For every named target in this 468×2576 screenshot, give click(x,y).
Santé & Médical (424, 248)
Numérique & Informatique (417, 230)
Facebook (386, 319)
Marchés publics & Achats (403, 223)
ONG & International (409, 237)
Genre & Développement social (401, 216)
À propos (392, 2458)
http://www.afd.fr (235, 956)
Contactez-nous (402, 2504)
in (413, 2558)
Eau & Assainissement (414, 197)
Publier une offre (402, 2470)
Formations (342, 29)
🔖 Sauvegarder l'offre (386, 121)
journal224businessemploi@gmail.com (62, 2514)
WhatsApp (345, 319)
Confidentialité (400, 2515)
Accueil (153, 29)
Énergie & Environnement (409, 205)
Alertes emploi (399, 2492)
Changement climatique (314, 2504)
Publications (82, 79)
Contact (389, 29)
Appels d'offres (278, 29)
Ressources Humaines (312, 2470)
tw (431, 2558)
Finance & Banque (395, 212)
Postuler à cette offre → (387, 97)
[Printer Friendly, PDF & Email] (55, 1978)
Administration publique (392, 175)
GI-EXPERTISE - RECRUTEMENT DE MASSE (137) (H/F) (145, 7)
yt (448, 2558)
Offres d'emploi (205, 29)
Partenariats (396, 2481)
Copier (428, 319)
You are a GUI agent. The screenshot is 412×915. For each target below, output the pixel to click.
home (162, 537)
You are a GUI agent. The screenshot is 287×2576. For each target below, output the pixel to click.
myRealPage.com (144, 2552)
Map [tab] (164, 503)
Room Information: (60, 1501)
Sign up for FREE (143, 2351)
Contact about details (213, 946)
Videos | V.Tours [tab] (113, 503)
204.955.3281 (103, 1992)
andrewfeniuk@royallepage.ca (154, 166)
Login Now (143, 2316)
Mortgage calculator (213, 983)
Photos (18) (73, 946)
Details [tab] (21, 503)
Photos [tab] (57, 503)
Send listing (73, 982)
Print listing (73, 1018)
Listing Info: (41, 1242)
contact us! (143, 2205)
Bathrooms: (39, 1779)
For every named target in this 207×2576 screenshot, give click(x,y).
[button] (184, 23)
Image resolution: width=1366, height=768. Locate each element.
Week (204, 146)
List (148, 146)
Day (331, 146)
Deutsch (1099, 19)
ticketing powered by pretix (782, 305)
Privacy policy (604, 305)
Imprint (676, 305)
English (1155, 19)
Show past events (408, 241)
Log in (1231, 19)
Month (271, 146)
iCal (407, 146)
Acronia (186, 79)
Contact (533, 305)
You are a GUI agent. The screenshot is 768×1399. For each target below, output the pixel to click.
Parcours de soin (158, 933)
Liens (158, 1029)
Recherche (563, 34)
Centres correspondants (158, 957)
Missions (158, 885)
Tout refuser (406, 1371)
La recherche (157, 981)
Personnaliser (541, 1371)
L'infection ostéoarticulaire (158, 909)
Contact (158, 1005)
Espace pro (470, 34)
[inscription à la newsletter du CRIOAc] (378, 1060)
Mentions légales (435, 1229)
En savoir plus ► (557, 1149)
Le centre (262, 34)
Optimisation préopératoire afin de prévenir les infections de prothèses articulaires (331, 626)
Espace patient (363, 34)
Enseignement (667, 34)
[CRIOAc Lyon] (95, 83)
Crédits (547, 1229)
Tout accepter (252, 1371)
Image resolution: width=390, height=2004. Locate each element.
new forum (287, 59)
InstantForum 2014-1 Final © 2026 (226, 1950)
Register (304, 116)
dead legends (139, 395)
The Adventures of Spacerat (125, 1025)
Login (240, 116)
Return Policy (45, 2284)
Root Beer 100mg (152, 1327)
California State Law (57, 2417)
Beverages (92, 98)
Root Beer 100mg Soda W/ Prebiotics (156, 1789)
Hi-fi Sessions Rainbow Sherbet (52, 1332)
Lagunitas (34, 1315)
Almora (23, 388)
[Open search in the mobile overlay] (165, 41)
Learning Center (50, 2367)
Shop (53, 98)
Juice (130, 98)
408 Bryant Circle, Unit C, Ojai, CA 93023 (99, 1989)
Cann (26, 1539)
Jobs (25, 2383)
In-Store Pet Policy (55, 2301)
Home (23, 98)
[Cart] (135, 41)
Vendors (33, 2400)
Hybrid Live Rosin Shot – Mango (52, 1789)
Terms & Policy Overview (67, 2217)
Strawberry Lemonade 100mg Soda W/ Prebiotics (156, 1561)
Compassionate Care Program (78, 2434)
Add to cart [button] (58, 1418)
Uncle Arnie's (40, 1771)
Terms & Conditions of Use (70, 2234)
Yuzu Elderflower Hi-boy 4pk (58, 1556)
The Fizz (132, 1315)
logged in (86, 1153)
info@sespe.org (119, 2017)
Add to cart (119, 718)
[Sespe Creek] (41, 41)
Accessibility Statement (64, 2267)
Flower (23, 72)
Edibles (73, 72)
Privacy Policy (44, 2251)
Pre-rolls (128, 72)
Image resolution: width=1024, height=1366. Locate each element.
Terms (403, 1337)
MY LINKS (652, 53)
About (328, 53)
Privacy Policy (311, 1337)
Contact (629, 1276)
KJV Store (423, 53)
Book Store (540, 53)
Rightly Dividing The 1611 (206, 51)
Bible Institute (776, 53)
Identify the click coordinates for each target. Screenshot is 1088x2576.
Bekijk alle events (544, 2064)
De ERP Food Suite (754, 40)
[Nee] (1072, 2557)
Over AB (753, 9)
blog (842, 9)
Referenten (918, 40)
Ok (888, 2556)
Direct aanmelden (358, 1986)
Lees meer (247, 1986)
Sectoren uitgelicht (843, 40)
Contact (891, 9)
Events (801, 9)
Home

========

▶ _Problem description_
Wherever the word "Terms" turns up in the records, copy out the line it is on.

▶ _Task answer_
Terms & Policy Overview (67, 2217)
Terms & Conditions of Use (70, 2234)
Terms (403, 1337)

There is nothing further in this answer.